Молли вытянула правую руку, и в дымном воздухе блеснули лезвия.
Второй Основатель откинул назад голову и засмеялся.
— Скоро грядут Дни Последние. Голоса. Голоса, вопиющие в пустыне, предрекающие падение Вавилона…
— Голоса. — Основатель из Лос–Анджелеса посмотрел на Кейса. — Мы сканируем множество частот. Мы все время слушаем. И вот из вавилонского этого столпотворения доносится голос, который обращается к ним. Он сыграл нам потрясный даб.
— Называется Уинтер Мьют, — подсказал второй старик, разделив одно имя на два.
По рукам Кейса побежали мурашки.
— К нам воззвал Мьют, — продолжил первый Основатель. — Мьют сказал, что мы должны вам помочь.
— Когда это было? — спросил Кейс.
— За тридцать часов до вашего прибытия в Сион.
— Вы слышали этот голос раньше?
— Нет, — ответил старик из Лос–Анджелеса, — и мы не уверены в его истинности. В Дни Последние следует ожидать ложных пророков…
— Послушайте, — взметнулся Кейс, — к вам обращался ИскИн, понимаете? Искусственный интеллект. А эта музыка — он просто перекачал мелодии из ваших же банков, а потом намешал из них окрошку в вашем вкусе и…
— Вавилон, — перебил его Основатель, — порождает сонмища дьяволов, мы это знаем. Имя им — легион.
— Так как ты назвал меня, старик? — переспросила Молли.
— Танцующая Бритва. Ты обрушишь кару на Вавилон, сестра, и поразишь его черное от греха сердце…
— А что сказал голос? — поинтересовался Кейс.
— Что мы должны вам помочь, — сказал другой старец, — и что вы послужите орудием Дней Последних, — На сморщенном, как печеное яблоко, лице появилась озабоченность. — Мы должны послать с вами Мэлкома, на его буксировщике «Гарвей», в вавилонскую гавань Фрисайд.

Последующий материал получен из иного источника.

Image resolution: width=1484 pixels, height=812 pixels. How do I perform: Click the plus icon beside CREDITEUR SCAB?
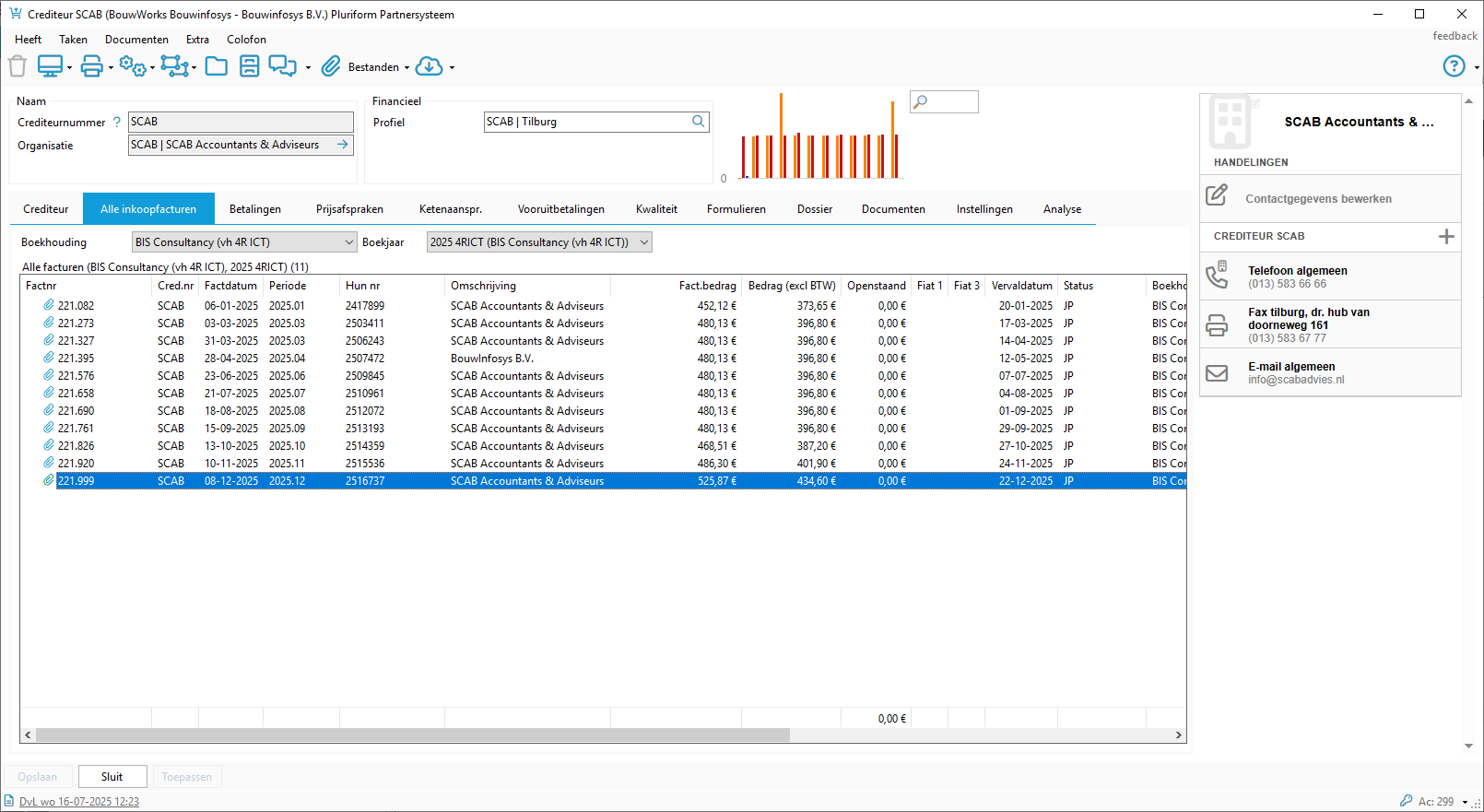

Мы так и сделаем.
— Мэлком — крутой парень, — добавил второй старик, — и праведный пилот.
— Но мы решили дослать заодно Аэрола на «Вавилонском рокере», чтобы присмотрел за «Гарвеем».
В размалеванной всеми цветами радуги сфере повисло напряженное молчание.
— Вот как? — удивился Кейс. — Так вы что, тоже работаете на Армитиджа?
— Нет, мы только сдаем вам помещение, — сказал лос–анджелесский Основатель. — Мы не подчиняемся законам Вавилона. Наш закон — Слово Джа. Хотя в этот раз, возможно, мы и ошибаемся.
— Семь раз отмерь, один отрежь, — негромко добавил второй.
— Ладно, Кейс, пошли, — сказала Молли, — пока босс нас не хватился.
— Мэлком вас проводит. Джа вас любит, сестра.